An analysis of the oldest DNA ever uncovered in Africa provides new insight into how early humans lived, traded and mingled with one another 50,000 years ago. 

The findings, published in Nature, represent the combined work of more than 40 researchers from around the world, whose collaboration brought together geneticists, archaeologists, historians and anthropologists to plumb the depths of human history.  

Kathryn de Luna, one of the paper’s authors who teaches courses in the Department of History, is excited by the ways this genetic analysis offers unprecedented insight into early human development.

A New Perspective on the Ancient Past

For scholars, studying the ancient past is made more difficult by human activity in the recent past. Archeologists struggle to reconstruct dig sites when they have been disturbed by subsequent development, construction and tampering. Surprisingly, geneticists often face a similar problem when attempting to deduce the makeup of early human communities. Significant co-mingling during the past 5,000 years has made reconstructing ancient populations all but impossible. That is, unless geneticists can extract DNA from well-preserved, ancient remains. 

“Ancient DNA, or aDNA, offers a new archive for the study of demographic patterns,” says de Luna. “In this way, aDNA helps us locate when and where population groups lived in the past. This is important because choices about where to live and with whom to start a family–that is, the human choices recorded in aDNA evidence–are deeply cultural and, indeed, underlie all kinds of other social and political dimensions of life. We can then use other archives–such as language–to explore those social and political processes, even in fairly early pasts.”

Ostrich eggshell beads recovered alongside individuals from the study.
Ostrich eggshell beads from Mlambalasi Rockshelter in Tanzania, where one of the individuals in the study was buried. Credit: Jennifer Miller.

The team’s findings show that movement, trade and reproduction between far-ranging communities became far more common 50,000 years ago, but then tapered off about 20,000 years ago.  

“Archaeologists have long suspected that something happened around 50,000 years ago to change the human story,” says Mary Prendergast, an ​​author of the paper and associate professor in anthropology at Rice University. “Symbolic objects like pigment and beads had long been around, but they became a lot more common 50,000 years ago at sites stretching from eastern to southern Africa. Until now, we couldn’t directly test this using genetic information.”

While archeologists and historians can’t fully explain why these movements took place, confirming that they occurred and deducing when they happened is an important piece of the puzzle. Prendergast suggests that these durable long-distance trade networks may have helped humanity survive adverse environmental changes.

Decades of Collective Work Lead to Breakthrough 

The research team sequenced full genomes from six individuals buried in Malawi, Tanzania and Zambia. Their remains were excavated between 1956 and 2019, representing more than six decades of work.

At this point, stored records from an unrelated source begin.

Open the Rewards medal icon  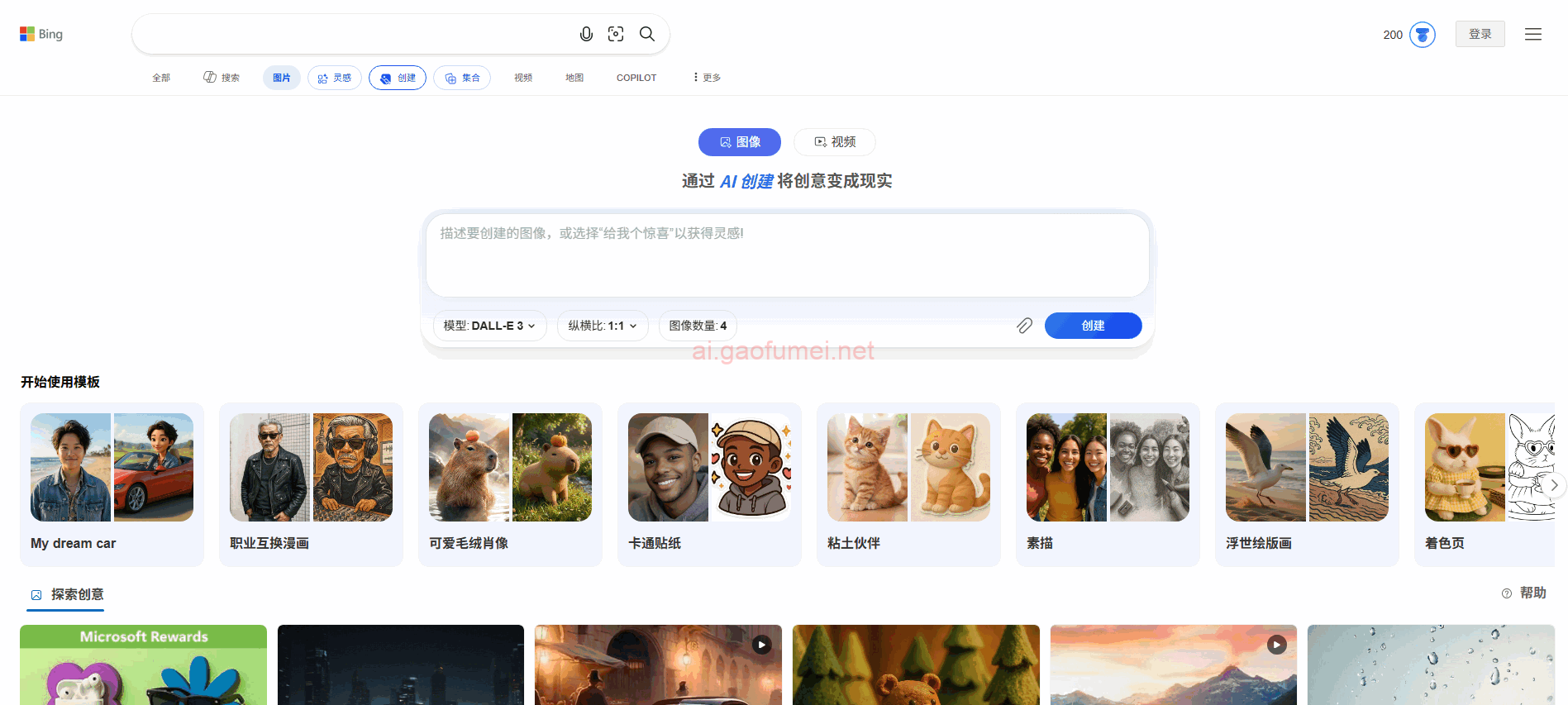coord(1422,35)
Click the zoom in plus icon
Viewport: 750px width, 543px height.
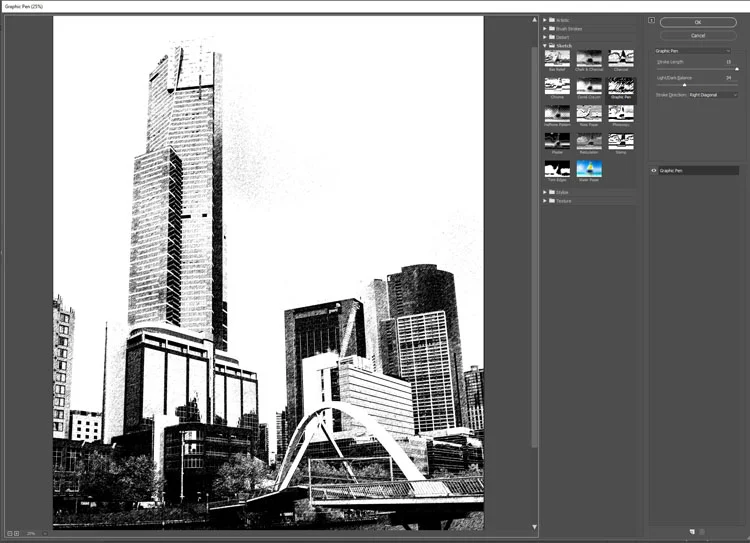tap(16, 533)
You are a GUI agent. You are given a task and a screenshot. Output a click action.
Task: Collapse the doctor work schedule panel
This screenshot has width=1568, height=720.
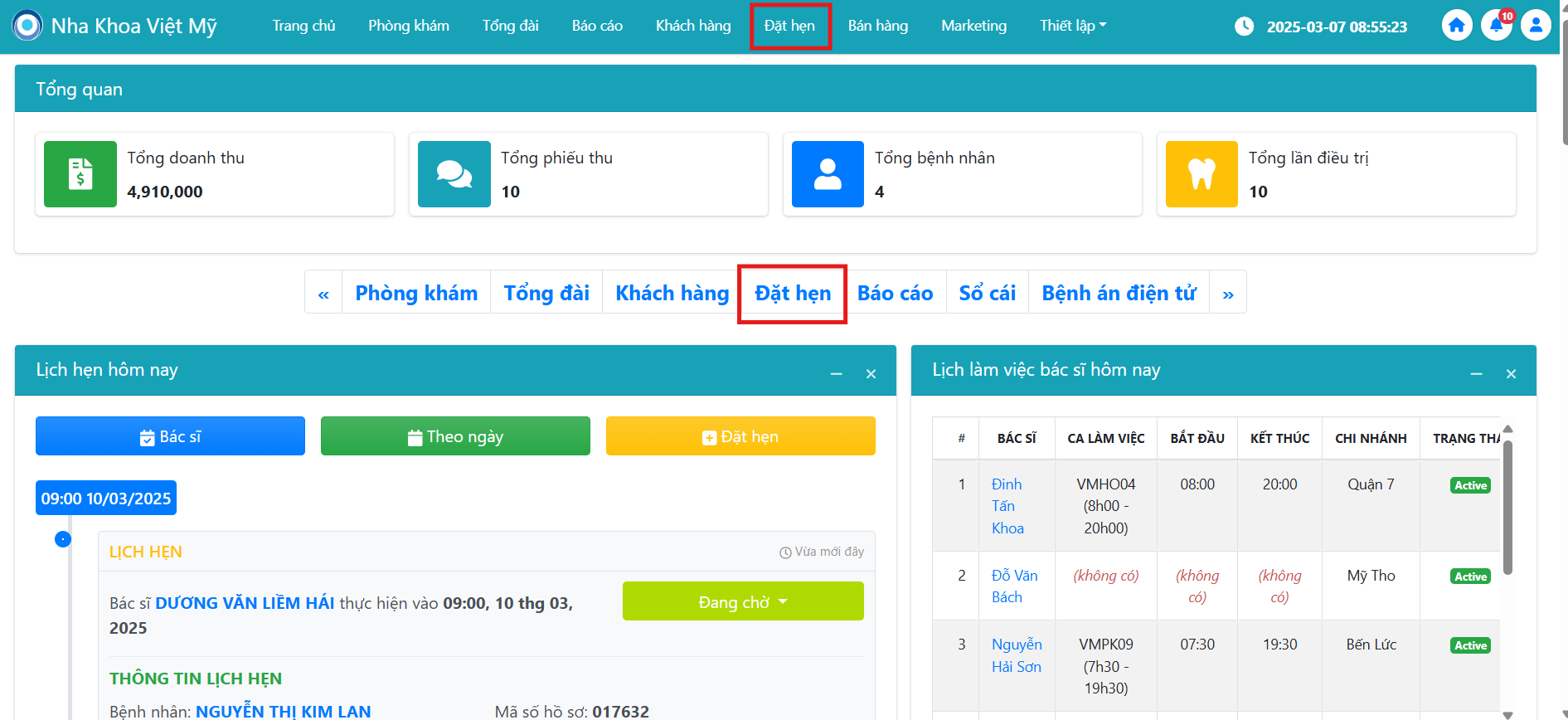(1476, 374)
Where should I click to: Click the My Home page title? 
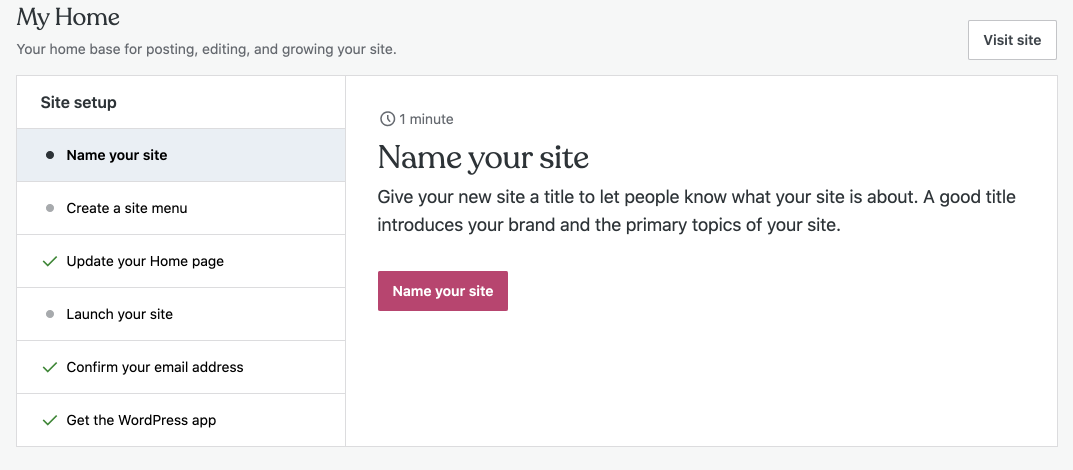(x=68, y=18)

“When most of them were recovered, aDNA wasn’t even a possibility,” says Elizabeth Sawchuk, an author of the study who is a Banting Postdoctoral Fellow at the University of Alberta and research assistant professor at Stony Brook University. “I excavated one of the newly sequenced individuals myself in 2010 – the same year that the first full sequenced ancient human genome was published. If you had told me at the time that I would go back to Tanzania years later and sample their DNA, I wouldn’t have believed you!” 

Alongside the six new genomes, the team reanalyzed data for 28 previously studied ancient individuals. Altogether, the findings represent generations of work by academics, separated not just by years but by fields of study. The interdisciplinary nature of the work, according to de Luna, is one of its greatest strengths. 

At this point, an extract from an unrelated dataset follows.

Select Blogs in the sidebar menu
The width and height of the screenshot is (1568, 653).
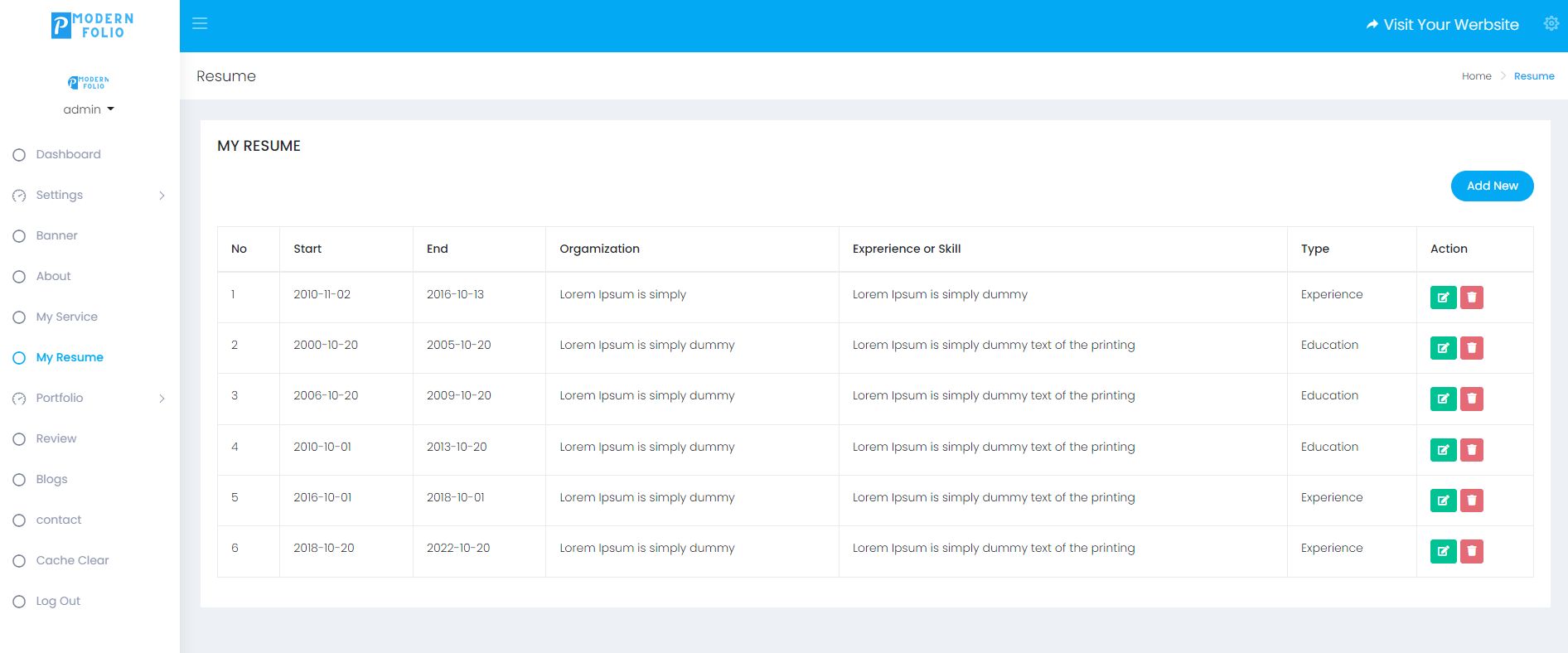tap(51, 480)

“Even as genetic data opens new research questions and offers possible answers to long-standing debates, it remains quite rare for interpretation of the data to emerge from those disciplines that have long-specialized in the early history of Africa,” says de Luna. “Yet, this paper does just that, allowing deep, contextualized knowledge of African foragers’ lifeways and languages to sit side-by-side with paleogenomic data without any one discipline’s evidence driving the interpretation.”

At Georgetown, de Luna has championed interdisciplinary work for history students. She is one of four historians who run the HyperHistory Hub, a project of the Georgetown Humanities Initiative. Through the Hub, undergraduate and graduate students learn about history through an interdisciplinary lens, including how to use tools like aDNA to answer difficult questions. 

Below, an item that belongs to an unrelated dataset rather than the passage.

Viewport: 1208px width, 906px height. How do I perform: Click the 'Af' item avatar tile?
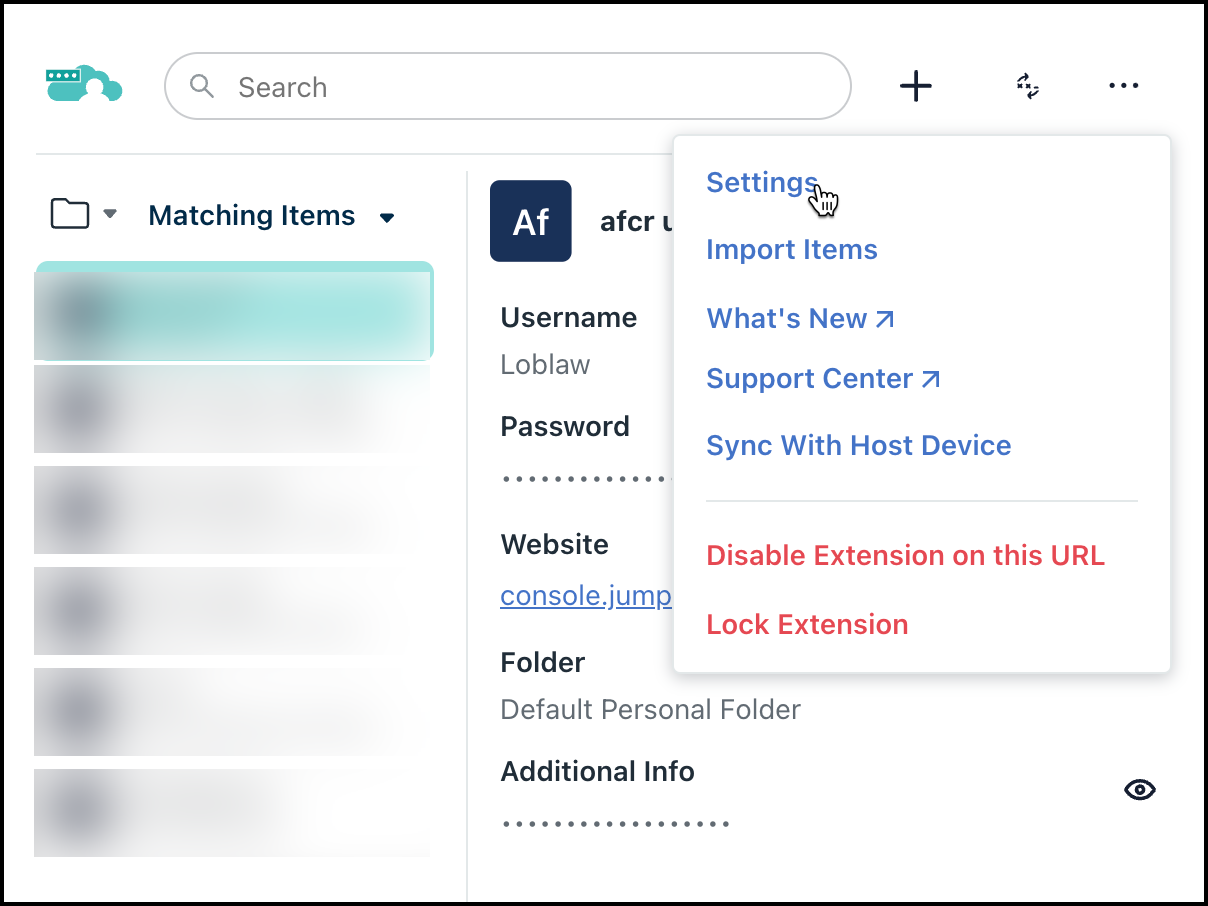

De Luna also runs Georgetown in Zambia: The Africa Field School, a summer program that connects undergraduate and graduate students from Georgetown and around the world with a group of international scholars in rural central Zambia where they work to reconstruct over a millennium of history of human-environment interaction through the methods of disciplines like linguistics, genetics, oral history, archaeology, paleoclimatology, biogeochemistry, and others. 

For de Luna, who is primarily a historian of oral societies, her work requires collaboration with, and reliance on, other disciplines, including anthropology, archeology and linguistics. Continued use of aDNA means more future breakthroughs for historians of Africa.